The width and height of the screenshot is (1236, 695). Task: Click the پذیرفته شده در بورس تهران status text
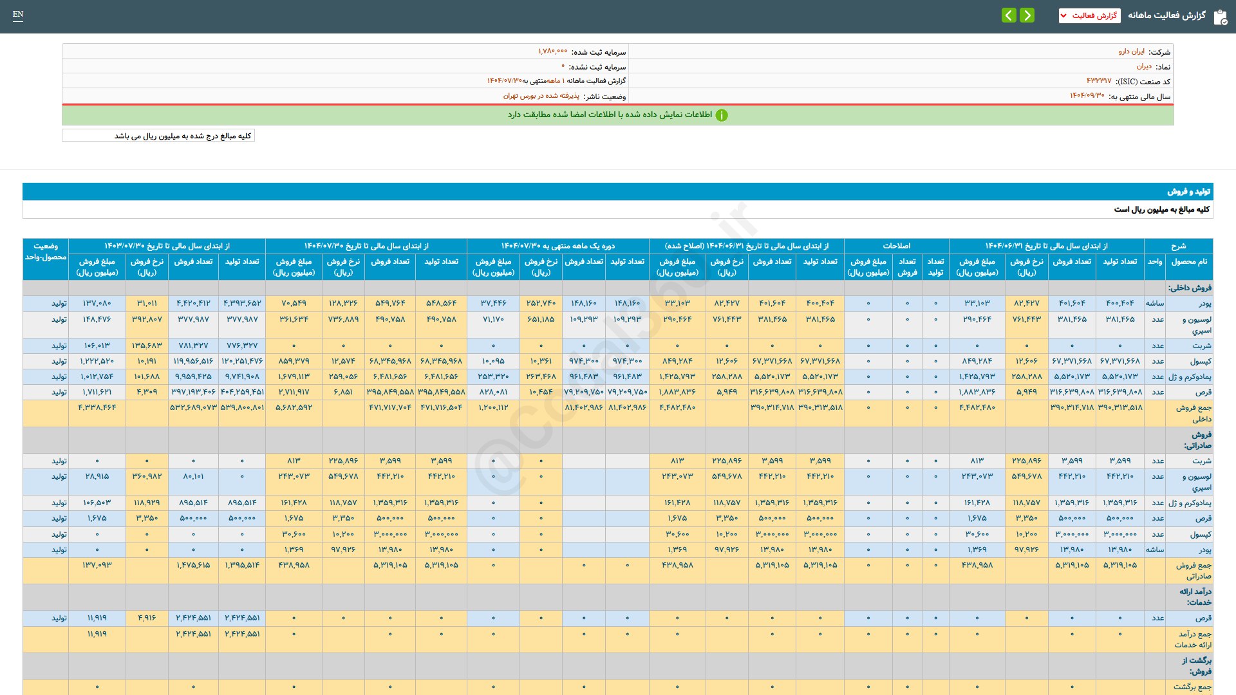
---
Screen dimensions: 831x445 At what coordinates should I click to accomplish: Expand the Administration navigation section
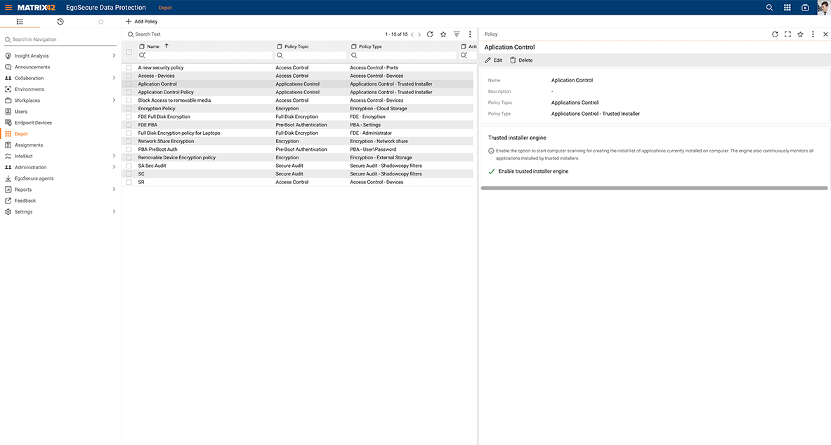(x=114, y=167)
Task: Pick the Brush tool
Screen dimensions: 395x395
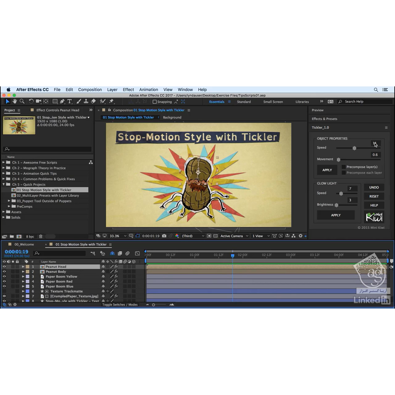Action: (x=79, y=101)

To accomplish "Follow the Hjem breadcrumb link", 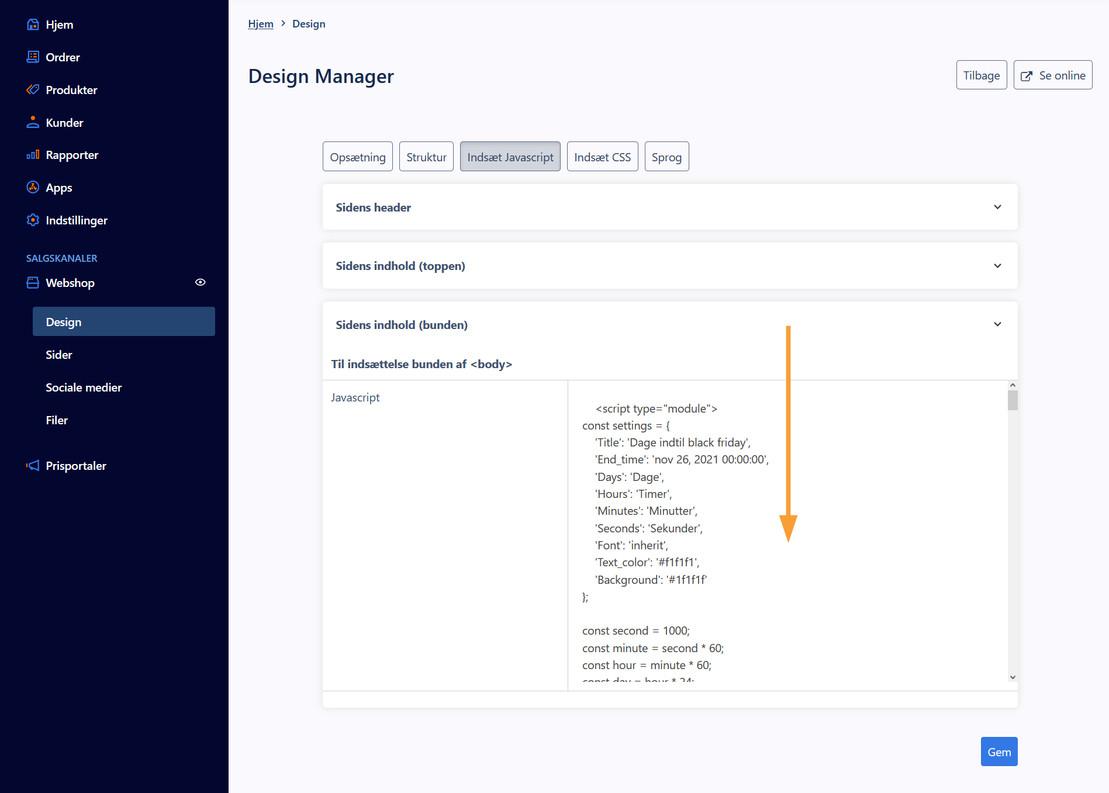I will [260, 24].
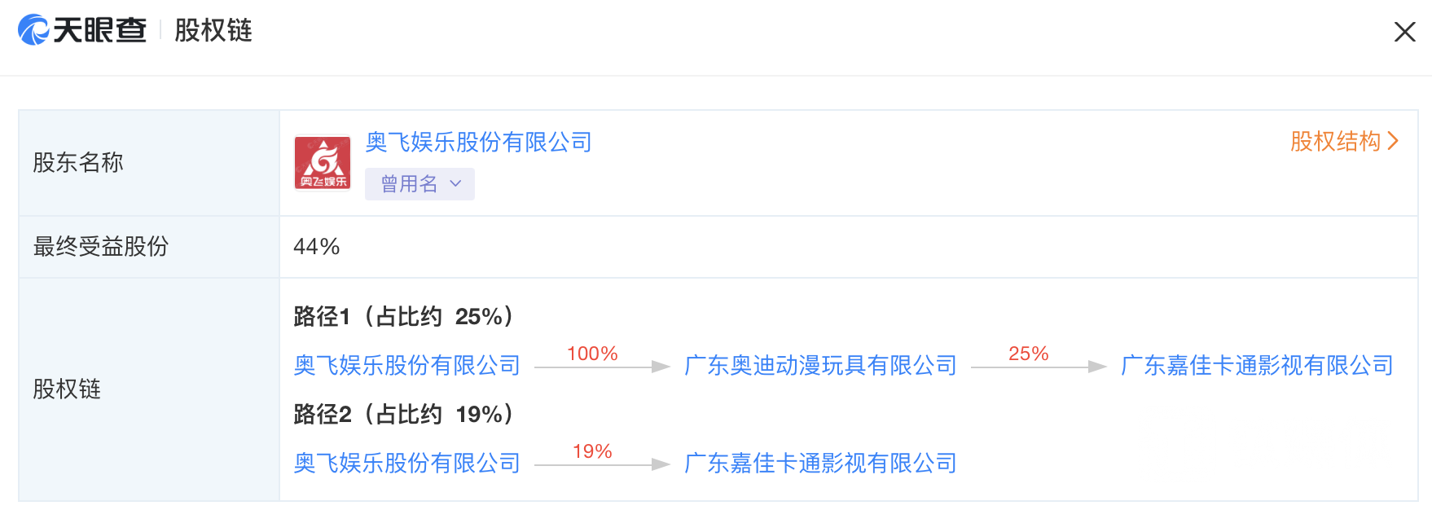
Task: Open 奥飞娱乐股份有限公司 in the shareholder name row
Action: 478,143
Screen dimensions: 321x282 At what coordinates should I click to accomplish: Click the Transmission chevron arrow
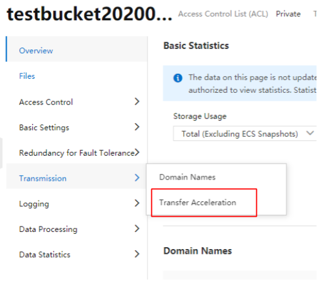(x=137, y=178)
--
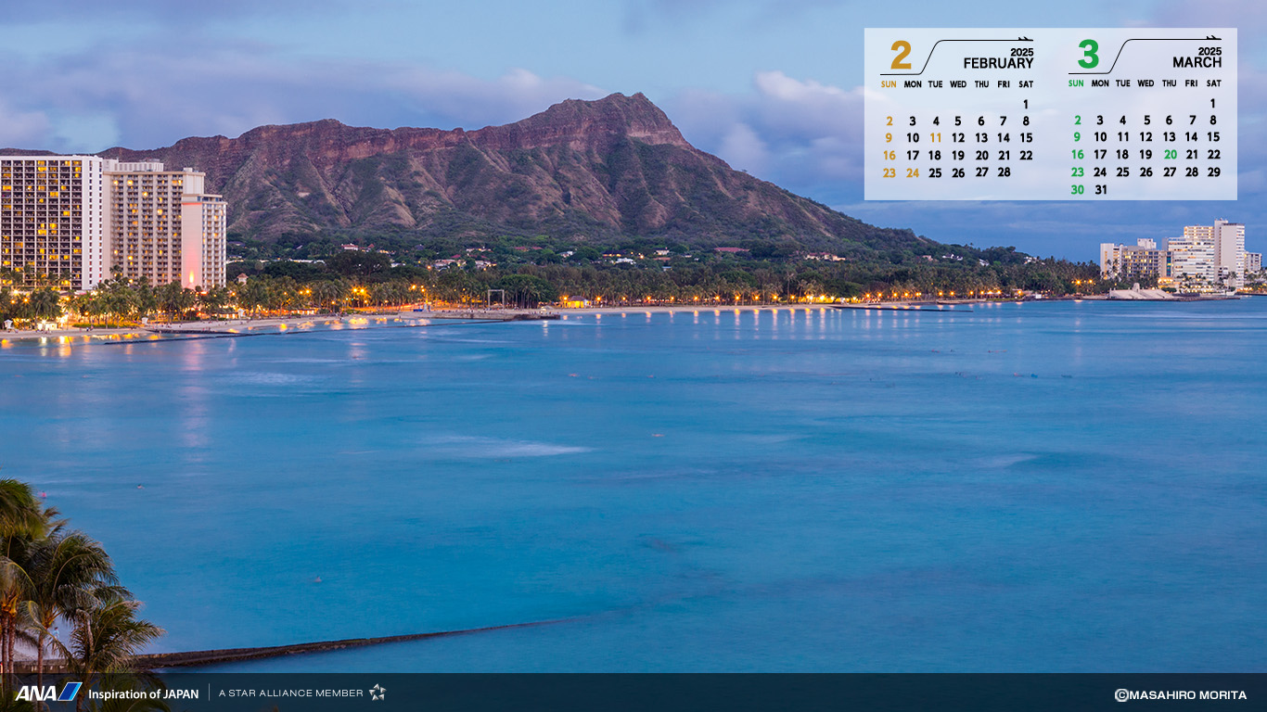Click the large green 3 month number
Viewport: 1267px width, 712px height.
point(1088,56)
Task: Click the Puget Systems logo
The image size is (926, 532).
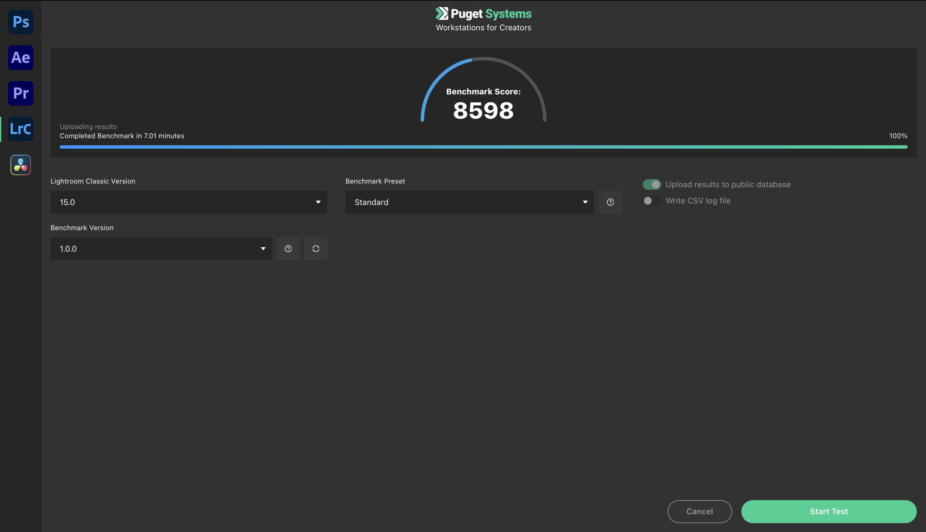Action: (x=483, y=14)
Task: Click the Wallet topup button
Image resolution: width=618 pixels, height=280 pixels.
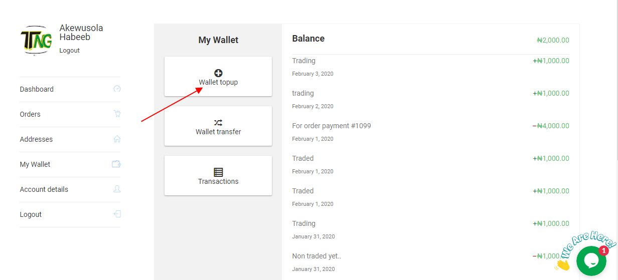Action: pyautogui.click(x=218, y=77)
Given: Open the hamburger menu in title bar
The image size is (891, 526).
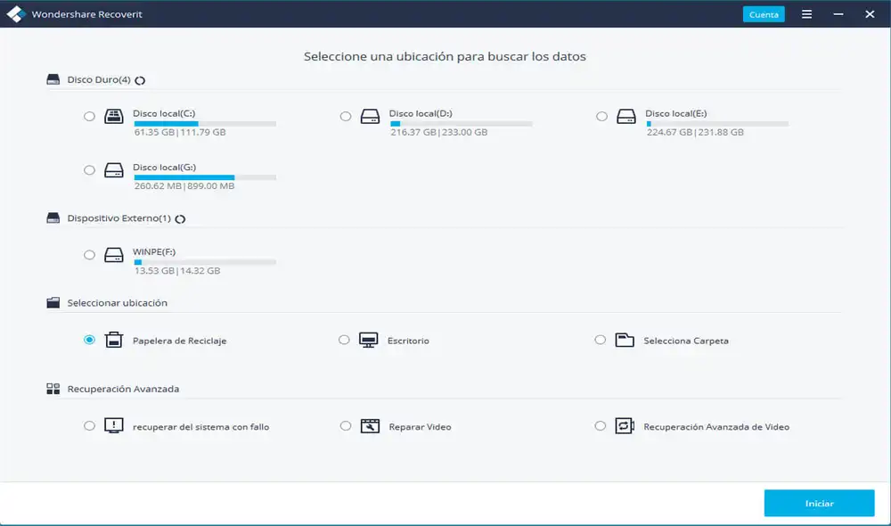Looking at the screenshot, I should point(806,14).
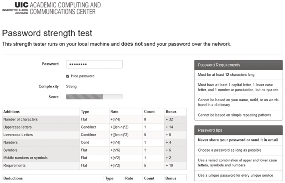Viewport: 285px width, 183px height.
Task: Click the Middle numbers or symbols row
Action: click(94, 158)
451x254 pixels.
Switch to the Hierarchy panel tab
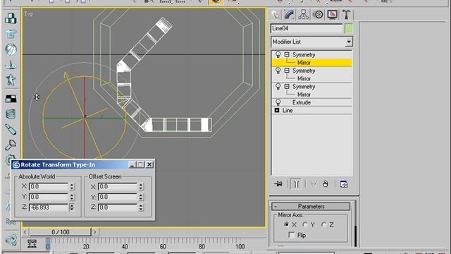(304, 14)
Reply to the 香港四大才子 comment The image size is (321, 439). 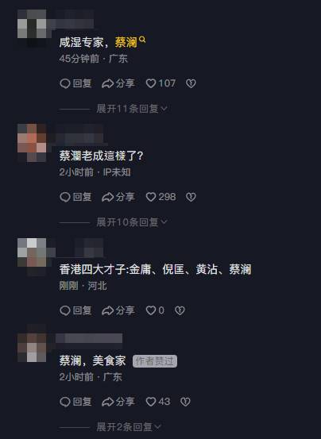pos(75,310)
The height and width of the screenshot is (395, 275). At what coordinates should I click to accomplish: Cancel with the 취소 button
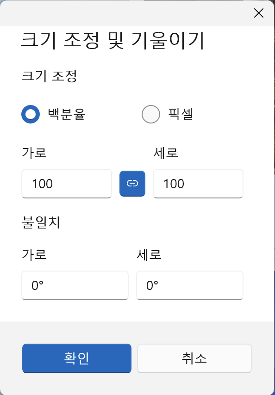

**YOUR OBJECTIVE**
Please change "Transmission" to "Gearbox" in the listing lines that begin at the line containing "Screen dimensions: 321x282" and stop after the line containing "(x=137, y=178)", keeping everything else the same. Give only those lines, without the pictures.

**ANSWER TO THIS EXERCISE**
Screen dimensions: 321x282 At what coordinates should I click to accomplish: Click the Gearbox chevron arrow
(x=137, y=178)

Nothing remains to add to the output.